01.06. - (bb) Die C-Jugend des Hohenlimburger Schwimmvereins holte sich heute einen "Last-Minute"-Sieg gegen den SV Kamen. Bemerkenswert: Der HSV trat mit einer kompletten Mädchen-Mannschaft an, Kamen setzte nur Jungs ein. Dennoch behielten die Mädels um das Trainergespann Denise und Gundhardt Hippe in der Schlussphase die Nerven und erzielte 15 Sekunden vor der Schlusssirene den erlösenden Siegtreffer.

C-Jugend, Südwestfalenliga
Hohenlimburger SV - SV Kamen = 11:10 (4:1, 1:5, 3:3, 3:1)

Das erste Viertel begann vielversprechend, schnell lag man in Front und ging mit einer 4:1-Führung in die erste Viertelpause. Doch der zweite Spielabschnitt brachte das Trainerduo an den Rand des Wahnsinns. Kamen holte auf und ging mit 6:5 in Führung - Halbzeitpause!
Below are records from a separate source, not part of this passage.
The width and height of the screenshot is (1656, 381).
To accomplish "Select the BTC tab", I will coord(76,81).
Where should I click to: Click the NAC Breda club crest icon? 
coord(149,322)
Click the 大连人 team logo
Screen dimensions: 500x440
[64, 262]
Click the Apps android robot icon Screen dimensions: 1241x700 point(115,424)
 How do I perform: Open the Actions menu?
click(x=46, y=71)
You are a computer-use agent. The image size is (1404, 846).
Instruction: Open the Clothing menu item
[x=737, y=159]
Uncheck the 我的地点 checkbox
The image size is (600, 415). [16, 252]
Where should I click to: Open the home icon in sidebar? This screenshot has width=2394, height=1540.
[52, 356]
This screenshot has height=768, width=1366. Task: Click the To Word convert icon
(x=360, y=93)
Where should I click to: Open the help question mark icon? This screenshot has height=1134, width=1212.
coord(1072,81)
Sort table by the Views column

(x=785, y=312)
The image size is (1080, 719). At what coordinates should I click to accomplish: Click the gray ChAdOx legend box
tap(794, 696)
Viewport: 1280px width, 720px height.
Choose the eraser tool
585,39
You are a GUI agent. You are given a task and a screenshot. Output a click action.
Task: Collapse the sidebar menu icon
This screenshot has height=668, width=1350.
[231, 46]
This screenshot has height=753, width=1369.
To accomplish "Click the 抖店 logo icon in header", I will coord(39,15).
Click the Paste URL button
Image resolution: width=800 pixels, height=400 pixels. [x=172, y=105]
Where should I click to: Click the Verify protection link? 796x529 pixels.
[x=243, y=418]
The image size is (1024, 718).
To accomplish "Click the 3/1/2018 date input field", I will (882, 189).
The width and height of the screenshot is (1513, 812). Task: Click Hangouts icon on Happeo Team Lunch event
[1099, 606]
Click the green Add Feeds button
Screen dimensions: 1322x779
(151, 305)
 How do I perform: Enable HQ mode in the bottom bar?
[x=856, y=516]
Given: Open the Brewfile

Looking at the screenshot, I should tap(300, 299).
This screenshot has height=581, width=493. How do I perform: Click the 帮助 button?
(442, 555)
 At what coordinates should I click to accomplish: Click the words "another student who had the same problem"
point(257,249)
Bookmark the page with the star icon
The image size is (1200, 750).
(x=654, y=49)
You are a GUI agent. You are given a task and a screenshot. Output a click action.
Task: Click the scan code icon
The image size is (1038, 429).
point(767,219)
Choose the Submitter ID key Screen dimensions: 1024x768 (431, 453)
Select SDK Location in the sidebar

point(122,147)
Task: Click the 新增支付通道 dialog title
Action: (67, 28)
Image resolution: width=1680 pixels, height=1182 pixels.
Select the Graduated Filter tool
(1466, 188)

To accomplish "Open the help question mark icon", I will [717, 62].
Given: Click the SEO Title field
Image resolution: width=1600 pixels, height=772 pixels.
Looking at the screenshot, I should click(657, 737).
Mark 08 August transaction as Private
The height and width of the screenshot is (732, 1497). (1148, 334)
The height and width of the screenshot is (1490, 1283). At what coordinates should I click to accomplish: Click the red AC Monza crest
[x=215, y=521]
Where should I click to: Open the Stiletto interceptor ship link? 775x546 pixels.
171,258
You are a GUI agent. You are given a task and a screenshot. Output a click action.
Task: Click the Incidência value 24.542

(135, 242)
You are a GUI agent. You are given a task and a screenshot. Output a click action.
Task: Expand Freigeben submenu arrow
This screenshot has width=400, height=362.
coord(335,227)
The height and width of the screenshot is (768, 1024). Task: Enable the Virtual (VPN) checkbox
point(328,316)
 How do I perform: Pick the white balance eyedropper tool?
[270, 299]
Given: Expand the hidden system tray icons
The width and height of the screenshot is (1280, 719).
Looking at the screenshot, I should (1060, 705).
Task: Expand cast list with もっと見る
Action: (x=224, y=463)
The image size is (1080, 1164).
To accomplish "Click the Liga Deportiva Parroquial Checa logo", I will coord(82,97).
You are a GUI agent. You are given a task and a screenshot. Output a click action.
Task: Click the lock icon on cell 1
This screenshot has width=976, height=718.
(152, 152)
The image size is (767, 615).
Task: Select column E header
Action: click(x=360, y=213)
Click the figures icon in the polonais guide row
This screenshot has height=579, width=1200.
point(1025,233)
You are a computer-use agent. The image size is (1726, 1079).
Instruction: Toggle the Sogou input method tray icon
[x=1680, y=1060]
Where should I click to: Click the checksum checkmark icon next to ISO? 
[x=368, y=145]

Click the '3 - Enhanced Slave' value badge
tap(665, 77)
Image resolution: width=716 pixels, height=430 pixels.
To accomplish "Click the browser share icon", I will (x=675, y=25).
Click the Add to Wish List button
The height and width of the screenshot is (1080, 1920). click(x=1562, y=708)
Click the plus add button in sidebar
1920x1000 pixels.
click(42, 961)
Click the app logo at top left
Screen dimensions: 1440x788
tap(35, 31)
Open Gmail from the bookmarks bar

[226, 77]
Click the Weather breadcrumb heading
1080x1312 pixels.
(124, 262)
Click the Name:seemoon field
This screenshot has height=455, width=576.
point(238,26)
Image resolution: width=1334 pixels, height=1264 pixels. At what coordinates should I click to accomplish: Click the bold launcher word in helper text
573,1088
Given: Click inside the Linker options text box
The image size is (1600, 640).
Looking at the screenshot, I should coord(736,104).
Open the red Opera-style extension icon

"Das zweite Viertel haben wir total vergeigt, eigentlich hätten wir hier das Ding schon nach Hause fahren können", so Denise Hippe nach dem Spiel. Doch das Spiel wurde zu einem spannenden und offenen Match ... .

In einem ausgeglichenen dritten Viertel begann der HSV so langsam die Brechstange herauszuholen, vernachlässigte aber die Abwehrarbeit und die Mädels konnten sich phasenweise bei Ihrer Torfrau Laura Even bedanken, die ihre Vorderleute mit tollen Paraden weiter im Spiel hielt.

Schliesslich gelang es den "kleinen Löwen" durch Annalena Fritze den viel umjubelten Ausgleichstreffer zum 10:10 zu markieren. Jetzt spürten die Mädels, dass der Sieg noch drin war. Von Kamen kam ausser ein paar harmlosen Fernschüssen nicht mehr viel. Nach einer Auszeit setzten die HSV-Mädels endgültig zum finalen Angriff an, Vivienne Wruck war es mit ihrem zweiten Treffer heute abend vergönnt, knappe 15 Sekunden vor Spielende den Siegtreffer zu erzielen. Henkhausen jubelte!

Das Trainerteam war erlöst und zufrieden, Gundhardt Hippe sah sogar vom Unparteiischen die gelbe Karte. "Wir werden jetzt weiter am Spielaufbau arbeiten, damit wir nicht wieder wie im zweiten Viertel uns das Leben selbst schwer machen", so Denise Hippe.

HSV: Laura Even; Annika Schega (4 Tore), Sabrina Jersch, Gina Catzkowski, Annalena Fritze (1), Lena Schäfer (1), Vivienne Wruck (2), Kira Arnusch, Stina Schega (3).

Gina Catzkowski scheiterte zwar hier vor dem Tor, kämpfte aber unermüdlich fürs Team.

Laura Even konnte sich mit ein paar Paraden auszeichnen und raubte in der Schlussphase den Kamener Angreifern den Nerv.

Annalena Fritze spielte heute stark auf, war jederzeit anspielbereit und Torgefährlich, erzielte ein wichtiges Tor zum 10:10-Ausgleich. Nichtmal zwei Gegenspieler gleichzeitig konnten sie stoppen.

Annika Schega konnte das gelbe Spielgerät heute viermal im gegnerischen Kasten versenken.

Lena Schäfer schaltete nicht nur den stärksten Gegenspieler in der Abwehr aus, sondern zeigte im Angriff Einsatzwillen, nahm hier dem Kamener Keeper den Ball von der Hand.

Annalena Fritze hier bei ihrem Tor, technisch sauber abgeschlossen.